- Miroč Location within Serbia

Highest point
- Elevation: 768 m (2,520 ft)
- Coordinates: 44°35′31″N 22°16′45″E﻿ / ﻿44.59194°N 22.27917°E

Geography
- Location: Eastern Serbia
- Parent range: Serbian Carpathians

= Miroč =

Mountain in Serbia

Miroč (Serbian Cyrillic: Мироч) is a mountain in eastern Serbia, between the towns of Donji Milanovac and Tekija. Its highest peak Štrbac has an elevation of 768 m above sea level. Along with Liškovac, it is part of the Iron Gate gorge of the Danube river. It is located in the Đerdap national park.

In Serbian folklore, it is considered a mystical mountain with magic herbs to heal all wounds of haiduks, and the specific above of Vila Ravijojla (cf. the article on Vilas), the blood sister of Prince Marko. According to legend, after the Battle of Rovine (in which historical Marko Kraljević was killed), heavily wounded Marko swam across the Danube on his horse Šarac and reached the Koroglaš locality. Vila Ravijojla collected medicinal herbs from the Miroč mountain and treated his wounds. Koroglaš Monastery was built on the location in the 14th century.

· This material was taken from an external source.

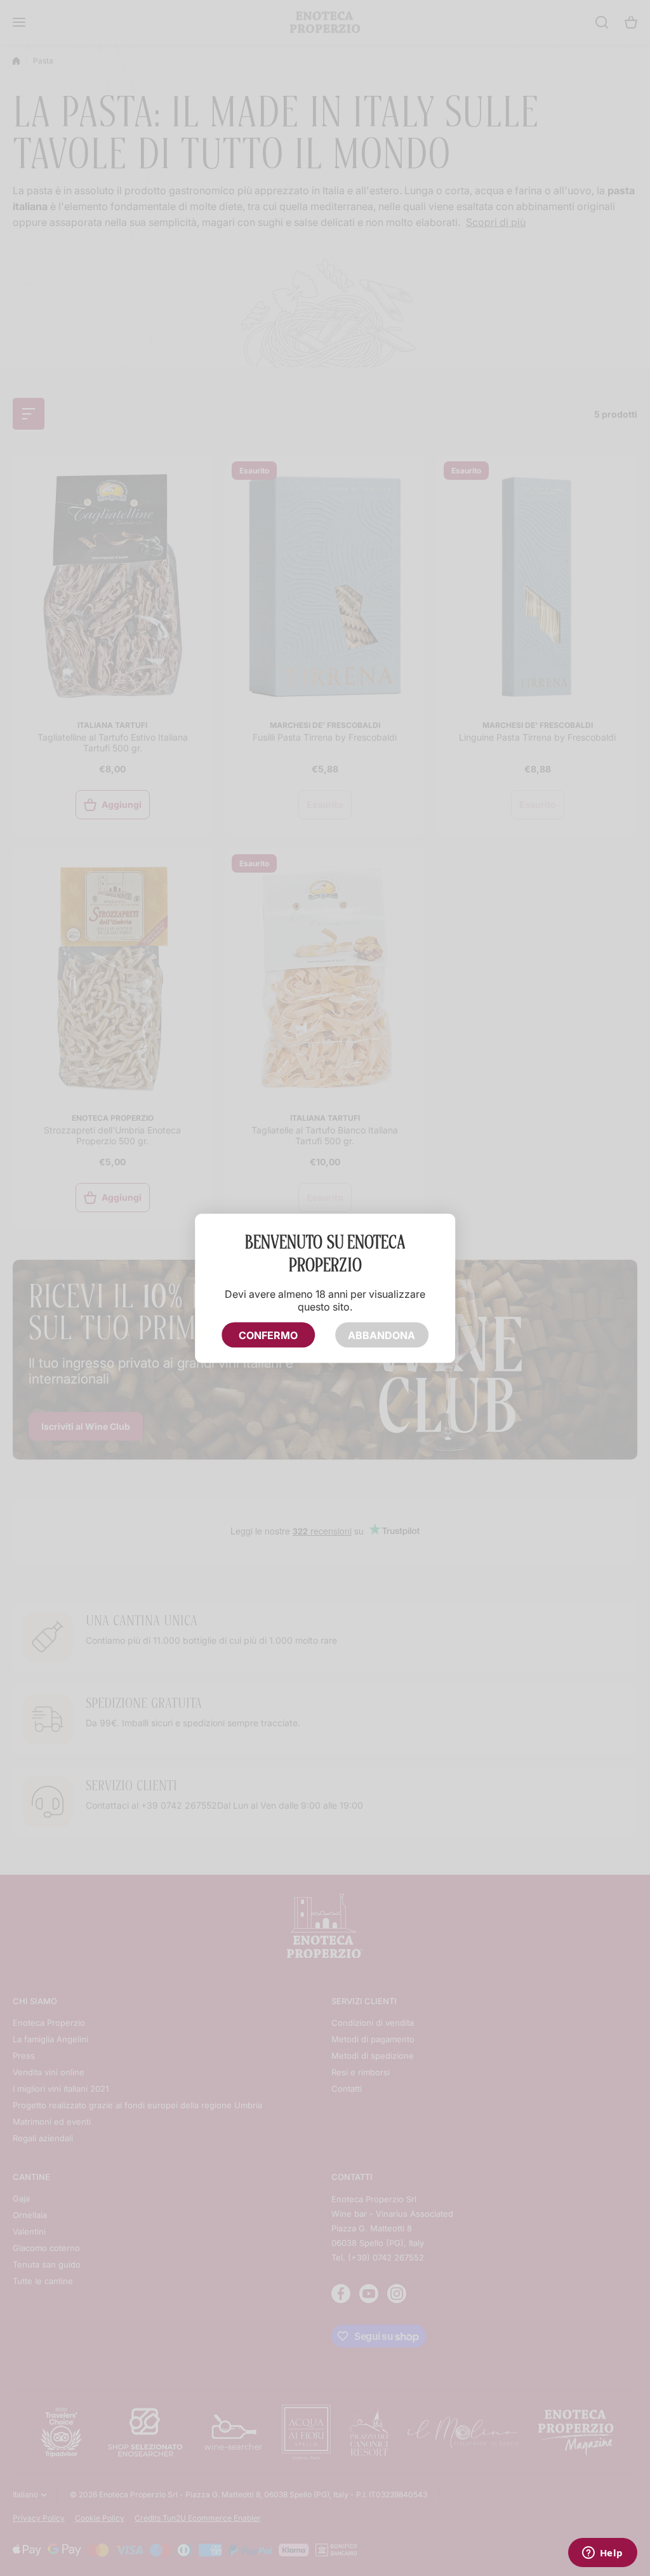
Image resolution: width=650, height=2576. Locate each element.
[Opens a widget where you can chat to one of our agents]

The mountain is known for its quality honey. The surrounding area is rich in animal life, especially deer and wild boar, and there are protected hunting, like Vratna and Ploče.

The watershed of the Blederija river has been declared a natural monument in December 2019, due to the "richness and variety of geodiversity". It includes four springs which form the river, a natural reservoir in the lower section of the river valley, the Sokolovica spring cave, a small limestone gorge and the water cascades.